**The task**
After finding the line containing "Jump to the Complete step tab" below, please output that line and each following one through the line containing "This screenshot has height=367, width=266.", exactly as written.

**Record extracts**

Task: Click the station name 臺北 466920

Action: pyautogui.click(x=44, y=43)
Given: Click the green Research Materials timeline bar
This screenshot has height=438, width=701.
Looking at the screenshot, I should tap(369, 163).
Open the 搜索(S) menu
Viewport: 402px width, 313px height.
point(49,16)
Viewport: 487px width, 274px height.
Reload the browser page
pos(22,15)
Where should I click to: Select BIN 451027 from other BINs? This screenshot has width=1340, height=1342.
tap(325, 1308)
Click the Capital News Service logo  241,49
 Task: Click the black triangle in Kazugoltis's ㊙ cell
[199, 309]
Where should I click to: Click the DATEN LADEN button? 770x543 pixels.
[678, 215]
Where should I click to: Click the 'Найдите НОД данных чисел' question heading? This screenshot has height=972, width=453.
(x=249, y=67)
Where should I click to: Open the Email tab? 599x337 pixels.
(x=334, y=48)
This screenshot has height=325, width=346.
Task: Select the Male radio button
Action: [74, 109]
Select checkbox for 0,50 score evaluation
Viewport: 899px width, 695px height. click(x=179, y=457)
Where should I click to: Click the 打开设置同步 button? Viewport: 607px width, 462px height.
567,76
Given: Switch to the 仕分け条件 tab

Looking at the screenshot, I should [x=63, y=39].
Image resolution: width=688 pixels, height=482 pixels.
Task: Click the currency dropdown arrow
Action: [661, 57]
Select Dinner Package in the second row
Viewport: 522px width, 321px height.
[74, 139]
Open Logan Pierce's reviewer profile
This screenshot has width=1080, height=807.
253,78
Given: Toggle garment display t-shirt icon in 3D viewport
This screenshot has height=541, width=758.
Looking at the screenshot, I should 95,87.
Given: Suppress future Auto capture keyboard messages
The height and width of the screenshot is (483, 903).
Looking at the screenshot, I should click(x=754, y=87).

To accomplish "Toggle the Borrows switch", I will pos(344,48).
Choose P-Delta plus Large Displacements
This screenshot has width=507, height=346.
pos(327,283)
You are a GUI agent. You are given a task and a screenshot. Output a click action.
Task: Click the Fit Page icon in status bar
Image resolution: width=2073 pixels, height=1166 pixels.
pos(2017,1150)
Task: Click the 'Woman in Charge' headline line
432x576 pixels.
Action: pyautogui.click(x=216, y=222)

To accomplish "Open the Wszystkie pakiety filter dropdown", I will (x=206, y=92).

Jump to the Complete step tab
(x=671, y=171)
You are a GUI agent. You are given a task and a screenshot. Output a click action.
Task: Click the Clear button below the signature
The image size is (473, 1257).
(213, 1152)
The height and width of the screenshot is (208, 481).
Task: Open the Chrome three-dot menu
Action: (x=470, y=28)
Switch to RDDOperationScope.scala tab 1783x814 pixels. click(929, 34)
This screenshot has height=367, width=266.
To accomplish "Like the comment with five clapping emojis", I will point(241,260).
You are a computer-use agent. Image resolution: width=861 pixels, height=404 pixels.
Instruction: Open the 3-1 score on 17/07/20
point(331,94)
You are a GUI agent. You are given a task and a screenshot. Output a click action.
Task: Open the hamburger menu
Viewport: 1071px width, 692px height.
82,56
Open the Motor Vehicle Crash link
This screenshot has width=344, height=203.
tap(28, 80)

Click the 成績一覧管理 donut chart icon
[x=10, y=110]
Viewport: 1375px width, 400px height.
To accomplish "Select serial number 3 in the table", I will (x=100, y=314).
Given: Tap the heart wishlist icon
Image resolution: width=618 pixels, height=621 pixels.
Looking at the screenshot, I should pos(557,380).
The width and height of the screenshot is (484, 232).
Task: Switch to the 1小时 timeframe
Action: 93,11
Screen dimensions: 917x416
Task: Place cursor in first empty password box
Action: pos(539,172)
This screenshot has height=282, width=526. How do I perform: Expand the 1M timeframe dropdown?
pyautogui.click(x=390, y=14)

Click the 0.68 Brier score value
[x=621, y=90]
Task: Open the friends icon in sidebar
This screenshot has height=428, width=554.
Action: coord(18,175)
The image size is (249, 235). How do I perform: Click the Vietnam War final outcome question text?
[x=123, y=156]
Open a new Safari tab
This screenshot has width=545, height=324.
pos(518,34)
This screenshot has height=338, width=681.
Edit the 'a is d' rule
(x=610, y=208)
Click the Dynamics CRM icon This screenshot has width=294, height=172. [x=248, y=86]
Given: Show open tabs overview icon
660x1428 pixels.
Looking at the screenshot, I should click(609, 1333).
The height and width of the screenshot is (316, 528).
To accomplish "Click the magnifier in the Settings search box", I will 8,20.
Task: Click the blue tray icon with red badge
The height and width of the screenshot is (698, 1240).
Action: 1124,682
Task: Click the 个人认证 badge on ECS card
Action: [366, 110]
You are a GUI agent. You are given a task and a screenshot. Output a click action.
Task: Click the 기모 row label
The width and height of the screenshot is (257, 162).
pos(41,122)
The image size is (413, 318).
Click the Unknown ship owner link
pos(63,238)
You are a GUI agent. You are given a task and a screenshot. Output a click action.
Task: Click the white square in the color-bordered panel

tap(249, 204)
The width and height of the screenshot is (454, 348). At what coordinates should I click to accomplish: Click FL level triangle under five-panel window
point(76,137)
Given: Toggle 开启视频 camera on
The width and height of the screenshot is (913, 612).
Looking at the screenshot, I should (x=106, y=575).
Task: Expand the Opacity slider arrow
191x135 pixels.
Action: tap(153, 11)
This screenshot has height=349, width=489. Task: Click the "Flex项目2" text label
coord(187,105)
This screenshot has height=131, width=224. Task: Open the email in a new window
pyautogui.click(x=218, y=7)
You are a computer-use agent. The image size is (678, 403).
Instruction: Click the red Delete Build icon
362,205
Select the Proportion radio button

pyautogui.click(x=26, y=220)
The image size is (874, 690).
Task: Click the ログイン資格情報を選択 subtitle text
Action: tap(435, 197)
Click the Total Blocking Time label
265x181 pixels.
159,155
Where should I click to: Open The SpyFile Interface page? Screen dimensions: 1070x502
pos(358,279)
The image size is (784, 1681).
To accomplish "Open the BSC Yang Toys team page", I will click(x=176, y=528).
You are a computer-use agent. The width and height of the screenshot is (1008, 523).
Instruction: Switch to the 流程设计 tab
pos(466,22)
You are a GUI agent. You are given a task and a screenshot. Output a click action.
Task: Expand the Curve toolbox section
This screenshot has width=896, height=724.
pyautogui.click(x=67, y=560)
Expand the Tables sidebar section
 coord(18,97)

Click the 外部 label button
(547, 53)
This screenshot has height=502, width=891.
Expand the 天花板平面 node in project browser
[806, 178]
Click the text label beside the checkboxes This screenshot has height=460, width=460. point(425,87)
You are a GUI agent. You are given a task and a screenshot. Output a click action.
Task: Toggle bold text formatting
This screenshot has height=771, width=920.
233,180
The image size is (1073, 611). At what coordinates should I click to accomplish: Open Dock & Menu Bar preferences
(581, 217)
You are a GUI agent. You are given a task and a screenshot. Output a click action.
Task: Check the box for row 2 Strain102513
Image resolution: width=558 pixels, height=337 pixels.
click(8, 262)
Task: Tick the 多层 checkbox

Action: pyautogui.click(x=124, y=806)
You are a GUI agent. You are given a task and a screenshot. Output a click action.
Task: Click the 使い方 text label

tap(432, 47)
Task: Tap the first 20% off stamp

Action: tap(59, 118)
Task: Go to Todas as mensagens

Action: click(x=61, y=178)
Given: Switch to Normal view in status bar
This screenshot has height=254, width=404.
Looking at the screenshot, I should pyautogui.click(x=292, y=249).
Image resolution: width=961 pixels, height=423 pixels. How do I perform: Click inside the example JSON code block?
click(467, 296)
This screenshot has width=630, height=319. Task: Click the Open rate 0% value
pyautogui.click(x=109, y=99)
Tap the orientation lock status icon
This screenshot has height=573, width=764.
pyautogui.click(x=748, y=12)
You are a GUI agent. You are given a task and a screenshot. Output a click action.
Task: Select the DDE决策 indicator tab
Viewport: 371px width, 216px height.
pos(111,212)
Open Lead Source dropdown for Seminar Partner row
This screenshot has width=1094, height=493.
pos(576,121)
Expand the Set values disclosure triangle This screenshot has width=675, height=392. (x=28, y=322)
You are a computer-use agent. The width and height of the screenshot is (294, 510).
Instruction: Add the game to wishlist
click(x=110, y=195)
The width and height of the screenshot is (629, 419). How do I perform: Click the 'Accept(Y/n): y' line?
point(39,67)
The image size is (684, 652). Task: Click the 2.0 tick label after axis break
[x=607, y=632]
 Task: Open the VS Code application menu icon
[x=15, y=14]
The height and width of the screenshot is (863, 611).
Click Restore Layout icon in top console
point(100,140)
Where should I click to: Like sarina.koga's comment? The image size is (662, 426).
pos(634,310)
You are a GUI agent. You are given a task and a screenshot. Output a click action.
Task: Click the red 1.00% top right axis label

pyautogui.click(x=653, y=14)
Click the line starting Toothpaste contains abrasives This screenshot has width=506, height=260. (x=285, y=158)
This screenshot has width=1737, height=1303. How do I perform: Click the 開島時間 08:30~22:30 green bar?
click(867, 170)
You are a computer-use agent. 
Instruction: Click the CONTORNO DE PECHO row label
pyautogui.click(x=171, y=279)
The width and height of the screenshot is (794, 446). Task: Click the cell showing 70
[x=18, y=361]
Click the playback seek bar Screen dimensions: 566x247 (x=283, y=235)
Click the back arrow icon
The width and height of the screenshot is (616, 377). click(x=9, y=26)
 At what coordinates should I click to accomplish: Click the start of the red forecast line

**Exercise output**
Jump to the Complete step tab
(x=671, y=171)
You are a GUI agent. You are given a task and a screenshot. Output a click action.
Task: Click the Clear button below the signature
The image size is (473, 1257).
(213, 1152)
The height and width of the screenshot is (208, 481).
Task: Open the Chrome three-dot menu
Action: (x=470, y=28)
Switch to RDDOperationScope.scala tab 1783x814 pixels. click(929, 34)
This screenshot has height=367, width=266.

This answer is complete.